A related question is whether an order of the bankruptcy court remanding a case is permissible in light on the Supreme Court's decision in Northern Pipeline Constr. Co. v. Marathon Pipe Line Co., 458 U.S. 50, 102 S.Ct. 2858, 73 L.Ed.2d 598 (1982). In Marathon, the Supreme Court found Congress' original grant of jurisdiction to the bankruptcy court under the Bankruptcy Reform Act of 1978, Pub.L. No. 95-598, 92 Stat. 2549 (1978), to be unconstitutional.

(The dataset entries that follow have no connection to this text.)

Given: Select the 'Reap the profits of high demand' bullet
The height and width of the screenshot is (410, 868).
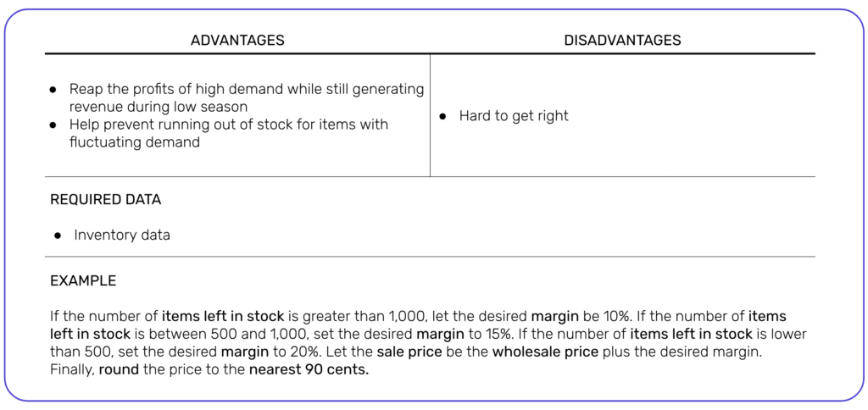Looking at the screenshot, I should click(x=247, y=97).
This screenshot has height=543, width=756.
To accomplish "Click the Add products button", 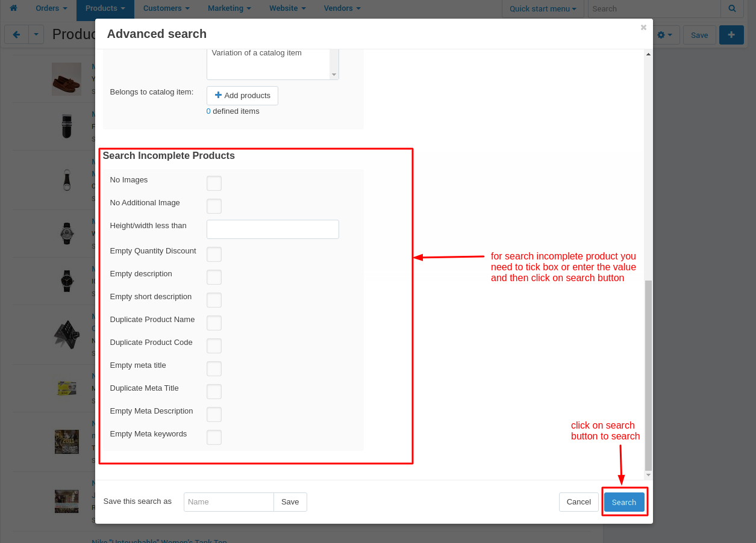I will [x=242, y=96].
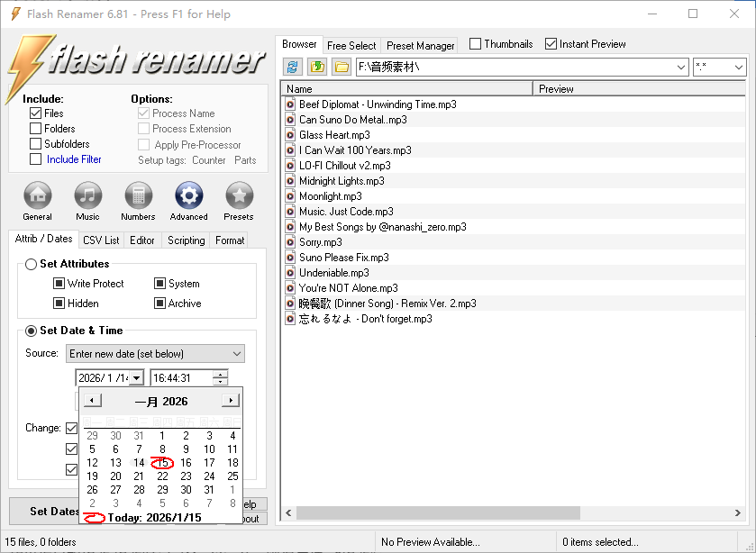The image size is (756, 553).
Task: Open the Numbers mode icon
Action: [138, 195]
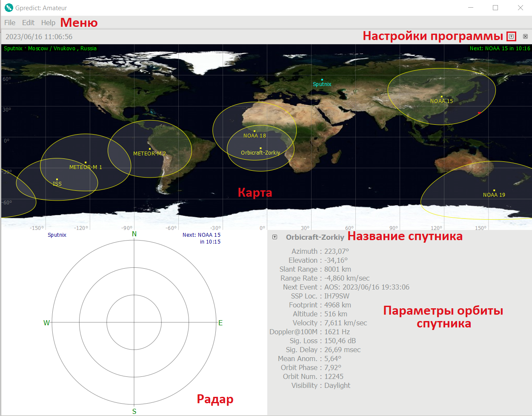This screenshot has width=532, height=416.
Task: Click the module close (X) icon
Action: pos(525,36)
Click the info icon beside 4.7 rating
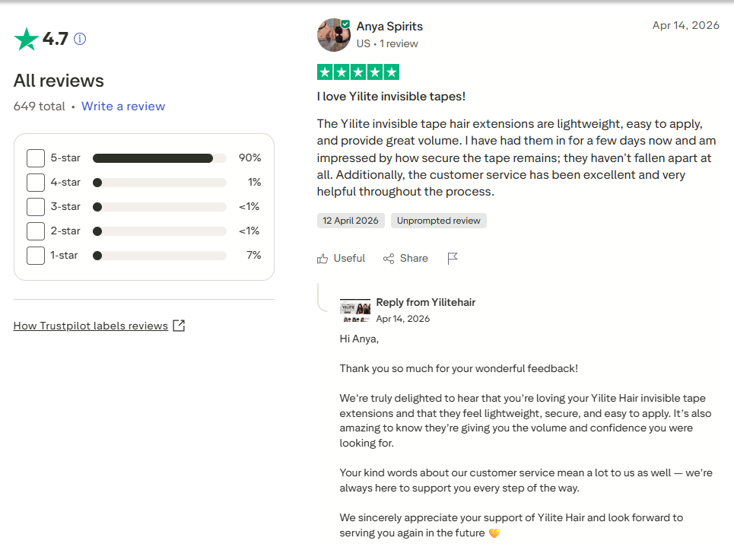Viewport: 734px width, 560px height. (x=80, y=39)
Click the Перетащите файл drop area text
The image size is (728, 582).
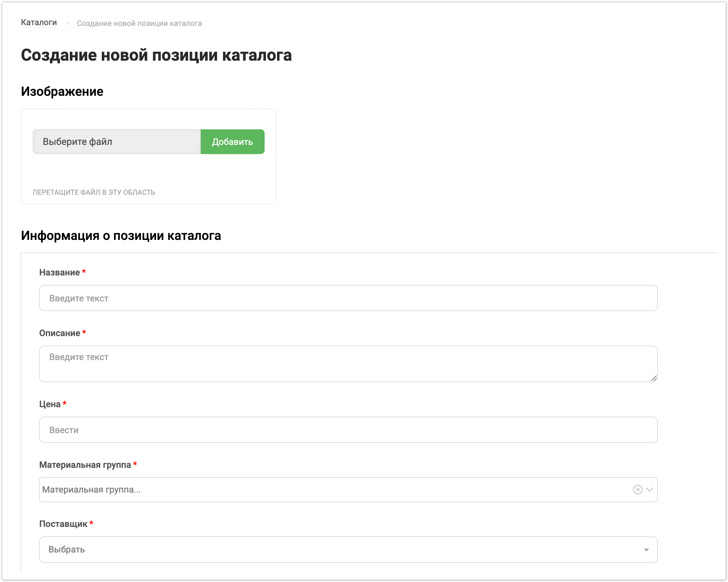coord(94,192)
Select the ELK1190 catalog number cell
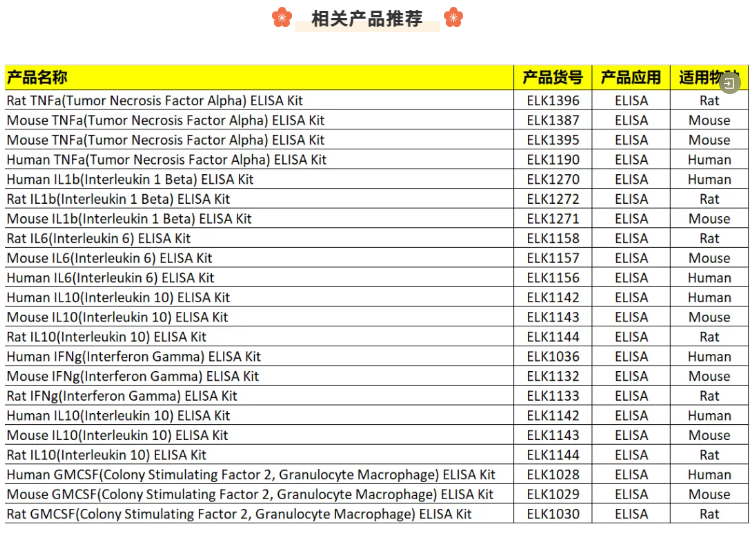754x534 pixels. click(552, 160)
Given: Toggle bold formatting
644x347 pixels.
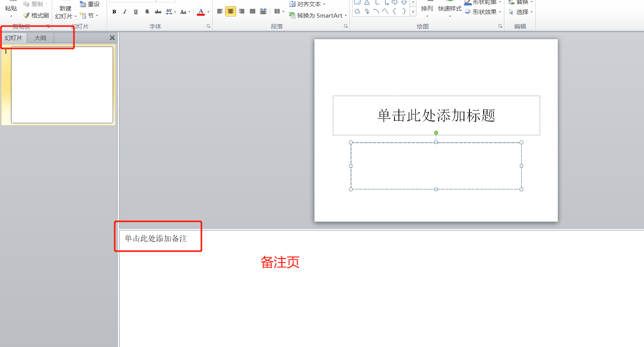Looking at the screenshot, I should [x=114, y=12].
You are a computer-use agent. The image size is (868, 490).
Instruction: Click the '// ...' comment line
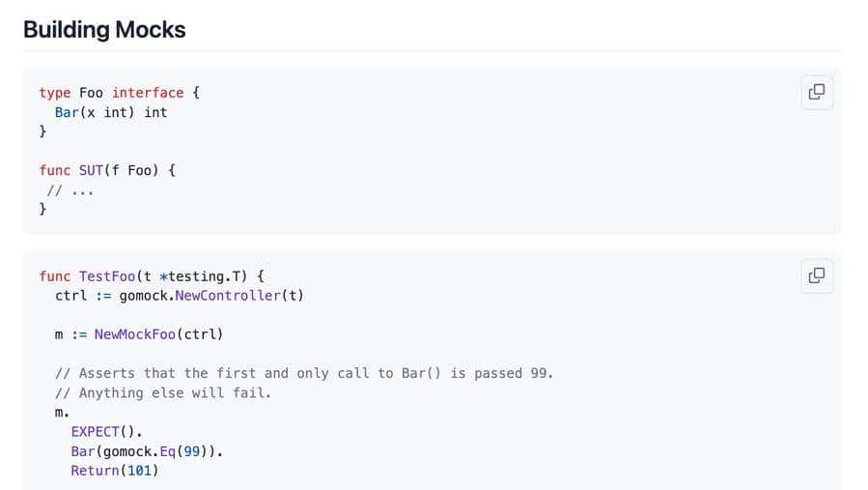70,189
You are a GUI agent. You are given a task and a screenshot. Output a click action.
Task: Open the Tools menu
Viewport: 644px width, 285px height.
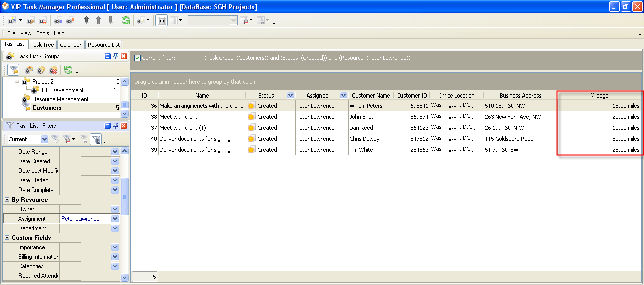(43, 33)
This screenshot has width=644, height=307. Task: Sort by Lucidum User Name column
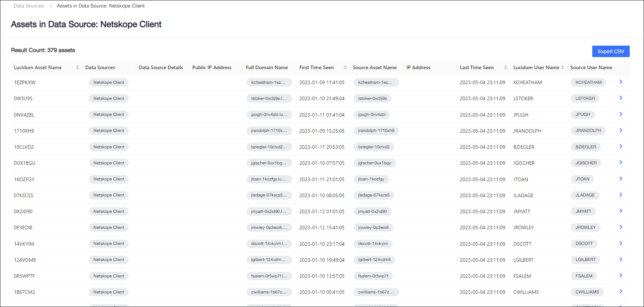562,67
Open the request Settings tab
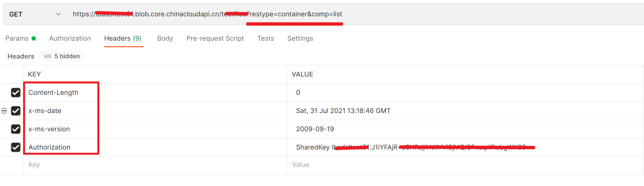 pyautogui.click(x=300, y=38)
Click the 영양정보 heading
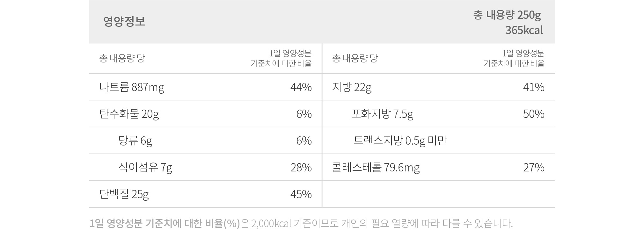Screen dimensions: 644x231 (124, 21)
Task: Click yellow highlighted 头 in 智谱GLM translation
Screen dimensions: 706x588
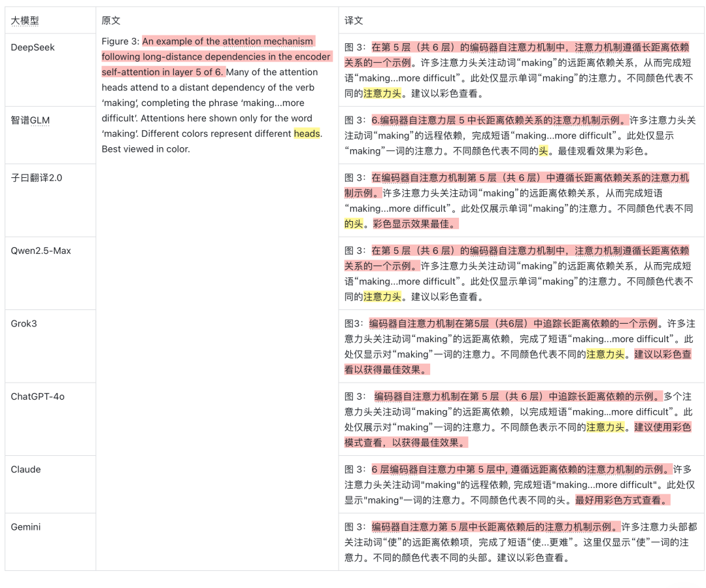Action: 543,151
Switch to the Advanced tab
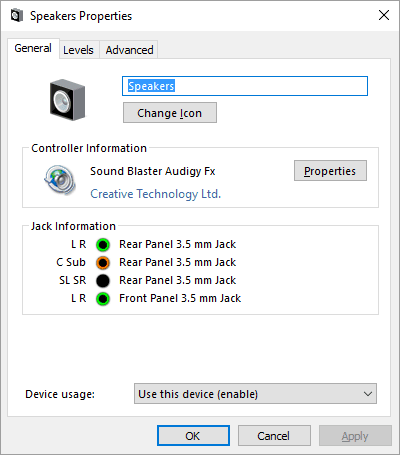This screenshot has height=455, width=400. point(129,50)
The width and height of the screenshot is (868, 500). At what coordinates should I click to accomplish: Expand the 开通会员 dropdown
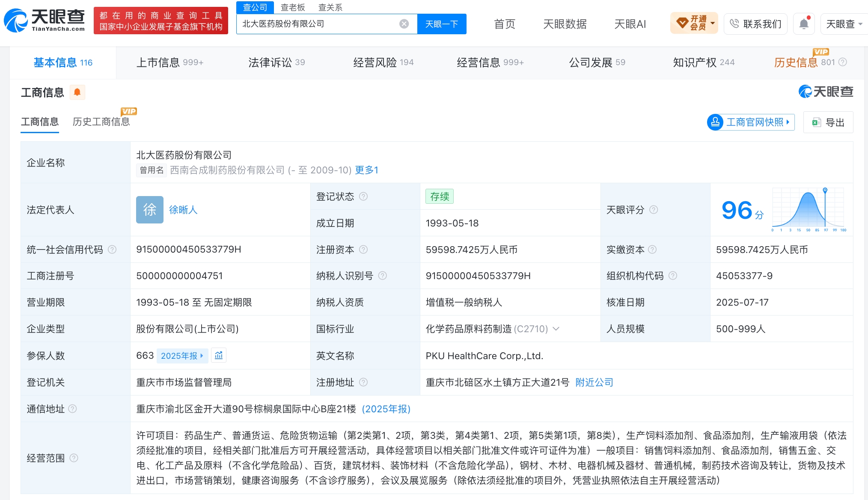coord(694,24)
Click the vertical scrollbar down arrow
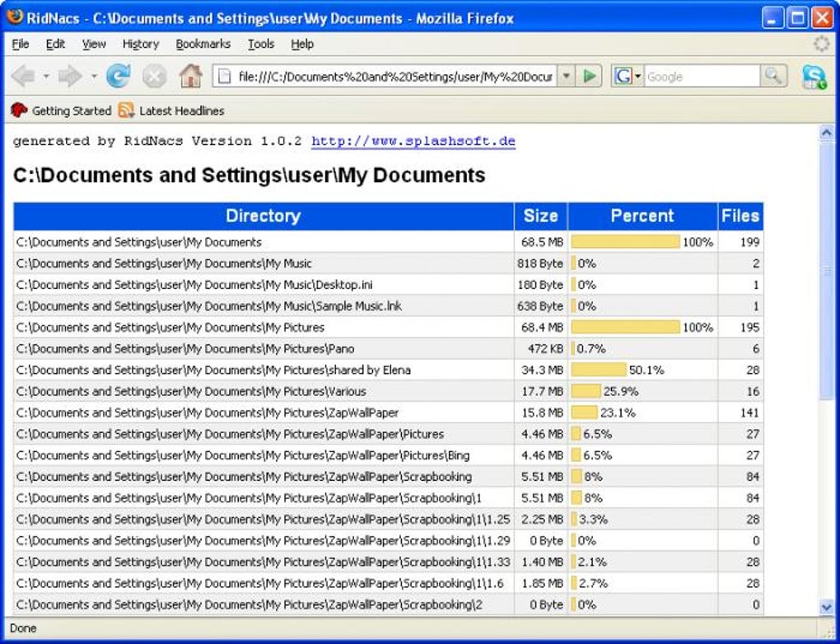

Jurisdiction was established under 28 U.S.C. § 1471. Subsections (a) and (b) of § 1471 were substantially the same as subsections (a) and (b) of § 1334:

(a) Except as provided in subsection (b) of this section, the district courts shall have original and exclusive jurisdiction of all cases under title 11.
(b) Notwithstanding any Act of Congress that confers exclusive jurisdiction on a court or courts other than the district courts, the district courts shall have original but not exclusive jurisdiction of all civil proceedings arising under title 11 or arising in or related to cases under title 11.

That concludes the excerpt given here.